Le permis existe aussi en version dématérialisée, dans l’application publique d’identité. Le titre physique, lui, reste valable et se demande toujours via l’ANTS. Aucune bascule n’est imposée. Gardez la carte sur vous, en particulier hors de France.
Le reste dépend du calendrier européen. Une révision des règles communes du permis est engagée à l’échelle de l’Union, avec une transposition étalée sur plusieurs années. Le portail L’Europe est à vous précise les droits applicables aujourd’hui aux conducteurs. Voilà la réserve à garder en tête : tant qu’un décret n’est pas publié sur Légifrance, la mesure annoncée ne s’applique pas.
Une dernière règle encadre vos premières années au volant. Le permis probatoire démarre avec six points, qui se reconstituent par étapes en l’absence d’infraction, selon le barème publié par la Sécurité routière. Un retrait pèse donc plus lourd pendant cette période qu’ensuite.
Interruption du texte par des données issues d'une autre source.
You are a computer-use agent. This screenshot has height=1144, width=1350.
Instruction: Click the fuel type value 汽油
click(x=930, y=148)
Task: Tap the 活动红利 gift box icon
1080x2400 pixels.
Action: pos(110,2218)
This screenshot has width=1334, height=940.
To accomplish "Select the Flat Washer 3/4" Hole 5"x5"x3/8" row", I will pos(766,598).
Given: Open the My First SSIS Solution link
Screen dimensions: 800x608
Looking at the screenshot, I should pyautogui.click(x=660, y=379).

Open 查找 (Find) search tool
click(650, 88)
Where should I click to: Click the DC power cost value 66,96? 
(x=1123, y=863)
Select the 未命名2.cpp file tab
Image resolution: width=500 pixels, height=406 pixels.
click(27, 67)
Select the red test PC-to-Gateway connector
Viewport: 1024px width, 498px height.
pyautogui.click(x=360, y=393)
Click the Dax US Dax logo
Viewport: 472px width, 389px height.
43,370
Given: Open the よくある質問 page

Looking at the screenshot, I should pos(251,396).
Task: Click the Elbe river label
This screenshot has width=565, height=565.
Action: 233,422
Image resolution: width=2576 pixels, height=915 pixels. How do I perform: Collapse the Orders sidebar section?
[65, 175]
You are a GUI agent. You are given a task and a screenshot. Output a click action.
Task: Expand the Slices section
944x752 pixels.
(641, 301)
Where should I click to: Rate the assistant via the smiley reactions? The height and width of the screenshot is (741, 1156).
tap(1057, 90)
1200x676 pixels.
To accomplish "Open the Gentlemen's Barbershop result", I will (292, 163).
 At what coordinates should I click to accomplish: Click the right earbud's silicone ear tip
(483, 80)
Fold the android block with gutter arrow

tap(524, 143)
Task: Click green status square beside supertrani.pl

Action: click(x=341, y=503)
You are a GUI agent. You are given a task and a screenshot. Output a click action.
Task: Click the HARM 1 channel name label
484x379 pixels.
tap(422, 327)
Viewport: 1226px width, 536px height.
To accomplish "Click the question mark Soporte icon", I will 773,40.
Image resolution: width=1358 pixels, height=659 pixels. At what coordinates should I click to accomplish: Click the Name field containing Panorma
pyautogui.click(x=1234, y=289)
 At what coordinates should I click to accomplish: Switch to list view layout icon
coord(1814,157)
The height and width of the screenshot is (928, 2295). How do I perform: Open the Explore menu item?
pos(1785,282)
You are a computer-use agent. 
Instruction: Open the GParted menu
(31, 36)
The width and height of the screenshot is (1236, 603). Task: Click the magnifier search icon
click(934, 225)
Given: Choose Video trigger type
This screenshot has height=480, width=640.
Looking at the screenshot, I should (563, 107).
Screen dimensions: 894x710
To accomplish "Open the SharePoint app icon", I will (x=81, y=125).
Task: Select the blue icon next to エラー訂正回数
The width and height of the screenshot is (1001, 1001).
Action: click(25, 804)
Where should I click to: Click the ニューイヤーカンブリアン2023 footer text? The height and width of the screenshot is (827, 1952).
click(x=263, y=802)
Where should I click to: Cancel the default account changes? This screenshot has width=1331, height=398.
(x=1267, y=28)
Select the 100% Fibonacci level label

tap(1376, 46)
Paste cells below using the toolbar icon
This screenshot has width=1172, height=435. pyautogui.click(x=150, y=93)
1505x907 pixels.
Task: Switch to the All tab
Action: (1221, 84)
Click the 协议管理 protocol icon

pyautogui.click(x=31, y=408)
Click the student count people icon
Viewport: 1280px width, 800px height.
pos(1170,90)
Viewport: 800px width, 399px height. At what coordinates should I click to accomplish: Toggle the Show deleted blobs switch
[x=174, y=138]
Deux questions posées juste avant l’inscription
Quel budget prévoir pour le permis B ?
Aucun montant unique ne tient, parce que le poste principal est variable par nature. Raisonnez en trois blocs : les frais de dossier et de code, les heures incluses dans le forfait, puis les heures au-delà. Le troisième bloc est celui qui décide. Exigez un contrat écrit détaillant chaque prestation et son prix : l’information tarifaire complète est une obligation professionnelle, rappelée par la DGCCRF.
Le permis français est-il valable à l’étranger ?
Dans l’Union européenne et l’Espace économique européen, votre permis français est reconnu tel quel, comme le rappelle le portail L’Europe est à vous. Hors de cette zone, tout dépend du pays. Certains acceptent le titre national, d’autres réclament un permis international ou une traduction officielle. Vérifiez la fiche du pays sur les conseils aux voyageurs avant de réserver. Le permis international se demande à l’ANTS, et son délai d’obtention n’a rien d’immédiat.
Par où commencer selon votre situation
Le bon premier geste dépend de votre point de départ. Sans dossier, commencez par la demande de NEPH sur le site de l’ANTS. En phase de comparaison, demandez les trois prix évoqués plus haut, par écrit. Avant un trajet hors d’Europe, vérifiez la fiche du pays plusieurs semaines à l’avance. Le reste du parcours suit un ordre stable, et chaque étape a son organisme référent.